Syria gives positive response to Arab request

DAMASCUS, Syria — Syria has “responded positively” to an Arab League request to send observers to the country as part of a peace plan to end the nation’s eight-month crisis, the Foreign Ministry said Monday.


But there appeared to be serious stumbling blocks. Syria demanded that after the protocol is signed, the Arab League immediately cancel recent decisions taken against Damascus, including economic sanctions and suspending the country from the League.

Arab League chief Nabil Elaraby swiftly rebuffed Damascus’ demand, telling reporters in Cairo that Syria’s agreeing to sign the deal will not lead to the immediate lifting of sanctions.

“These sanctions are in force until another decision is adopted by the Arab foreign ministers,” he said.

Syrian Foreign Minister Walid al-Moallem sent a letter Sunday to Elaraby in which he “responded positively” to the League’s peace plan, ministry spokesman Jihad Makdissi said. He added that al-Moallem’s message combined some “minor amendments that won’t affect the essence of the plan.”
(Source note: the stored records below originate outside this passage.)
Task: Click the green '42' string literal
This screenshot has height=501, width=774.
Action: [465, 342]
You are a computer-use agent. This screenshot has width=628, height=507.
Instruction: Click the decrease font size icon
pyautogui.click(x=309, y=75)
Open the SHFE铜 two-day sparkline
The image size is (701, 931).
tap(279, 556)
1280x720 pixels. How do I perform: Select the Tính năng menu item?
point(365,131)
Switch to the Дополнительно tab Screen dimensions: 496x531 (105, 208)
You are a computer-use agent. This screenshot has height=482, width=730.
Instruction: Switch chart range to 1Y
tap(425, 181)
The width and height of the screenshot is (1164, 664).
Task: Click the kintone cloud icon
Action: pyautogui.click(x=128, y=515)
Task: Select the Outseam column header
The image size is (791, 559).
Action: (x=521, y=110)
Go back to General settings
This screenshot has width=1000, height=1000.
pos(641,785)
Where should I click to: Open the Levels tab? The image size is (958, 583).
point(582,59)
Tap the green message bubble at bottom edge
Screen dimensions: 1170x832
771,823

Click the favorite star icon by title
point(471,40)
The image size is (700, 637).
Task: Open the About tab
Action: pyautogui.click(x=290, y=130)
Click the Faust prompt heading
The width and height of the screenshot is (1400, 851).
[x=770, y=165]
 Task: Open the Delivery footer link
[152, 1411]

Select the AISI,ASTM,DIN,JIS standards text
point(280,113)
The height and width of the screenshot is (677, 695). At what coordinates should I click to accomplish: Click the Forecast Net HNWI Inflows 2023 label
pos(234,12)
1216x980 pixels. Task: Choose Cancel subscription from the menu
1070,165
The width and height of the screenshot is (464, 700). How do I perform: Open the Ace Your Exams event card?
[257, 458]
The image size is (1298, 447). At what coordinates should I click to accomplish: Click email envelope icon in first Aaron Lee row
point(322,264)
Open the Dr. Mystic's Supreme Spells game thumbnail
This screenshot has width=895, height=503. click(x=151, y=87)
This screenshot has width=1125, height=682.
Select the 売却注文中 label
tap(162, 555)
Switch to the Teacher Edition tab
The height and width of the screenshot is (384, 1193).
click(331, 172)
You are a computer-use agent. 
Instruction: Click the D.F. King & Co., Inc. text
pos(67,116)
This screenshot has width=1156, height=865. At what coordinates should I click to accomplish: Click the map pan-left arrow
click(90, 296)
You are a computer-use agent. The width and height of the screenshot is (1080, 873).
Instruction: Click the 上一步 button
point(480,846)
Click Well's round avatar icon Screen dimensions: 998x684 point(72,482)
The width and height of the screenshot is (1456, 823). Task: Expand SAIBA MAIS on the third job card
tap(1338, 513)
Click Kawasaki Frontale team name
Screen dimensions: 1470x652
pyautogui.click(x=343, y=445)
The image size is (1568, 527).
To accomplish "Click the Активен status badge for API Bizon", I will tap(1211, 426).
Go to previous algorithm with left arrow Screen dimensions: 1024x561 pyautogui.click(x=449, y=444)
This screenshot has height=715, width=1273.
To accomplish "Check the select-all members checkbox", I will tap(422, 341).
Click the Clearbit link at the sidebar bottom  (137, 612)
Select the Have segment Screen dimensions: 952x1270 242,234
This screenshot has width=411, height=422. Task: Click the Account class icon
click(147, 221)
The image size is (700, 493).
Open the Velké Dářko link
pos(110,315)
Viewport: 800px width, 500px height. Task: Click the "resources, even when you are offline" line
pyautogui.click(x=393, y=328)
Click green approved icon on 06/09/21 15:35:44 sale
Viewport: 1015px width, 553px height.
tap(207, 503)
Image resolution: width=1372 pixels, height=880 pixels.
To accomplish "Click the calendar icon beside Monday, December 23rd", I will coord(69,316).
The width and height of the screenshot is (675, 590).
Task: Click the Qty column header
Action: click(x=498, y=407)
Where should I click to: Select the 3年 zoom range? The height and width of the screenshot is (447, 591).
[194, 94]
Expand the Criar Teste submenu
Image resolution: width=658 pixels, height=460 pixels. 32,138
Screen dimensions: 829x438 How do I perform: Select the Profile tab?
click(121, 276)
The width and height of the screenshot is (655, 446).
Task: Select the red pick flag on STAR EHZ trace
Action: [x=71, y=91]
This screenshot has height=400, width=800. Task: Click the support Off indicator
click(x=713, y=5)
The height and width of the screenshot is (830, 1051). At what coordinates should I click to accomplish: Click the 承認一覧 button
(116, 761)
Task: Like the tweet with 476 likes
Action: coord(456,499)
But Elaraby said al-Moallem’s letter “contains new components which we have not heard of earlier.”

He said the new Syrian conditions and demands are being “discussed now with the Arab foreign ministers” and that nothing has been decided yet.

The observers mission would involve an initial team of 30-50 members under the auspices of the Arab League to ensure that Syria is following the Arab plan, calling for the regime to halt its attacks on protesters, pull tanks and armored vehicles out of cities, release political prisoners and allow journalists and rights groups into the country.

Syria’s failure to meet a Nov. 25 deadline to allow in observers drew Arab League sanctions, including a ban on dealings with the country’s central bank and a freeze on government assets.

The bloc also imposed a travel ban on 19 Syrian officials, including Assad’s younger brother Maher, who is believed to be in command of much of the crackdown, as well as Cabinet ministers, intelligence chiefs and security officers. The list does not include the president himself.

Together with sanctions from the United States, the European Union and Turkey, the Arab League’s penalties are expected to inflict significant damage on Syria’s economy and may undercut the regime’s authority.

Damascus remains defiant, however, and has shown few signs of easing its crackdown, which the U.N. says has killed more than 4,000 people since mid-March. Activists said security forces killed at least seven people Monday, most of them in the restive central province of Homs.

Over the weekend, the military conducted exercises meant to test “the capabilities and the readiness of missile systems to respond to any possible aggression,” state-run TV said.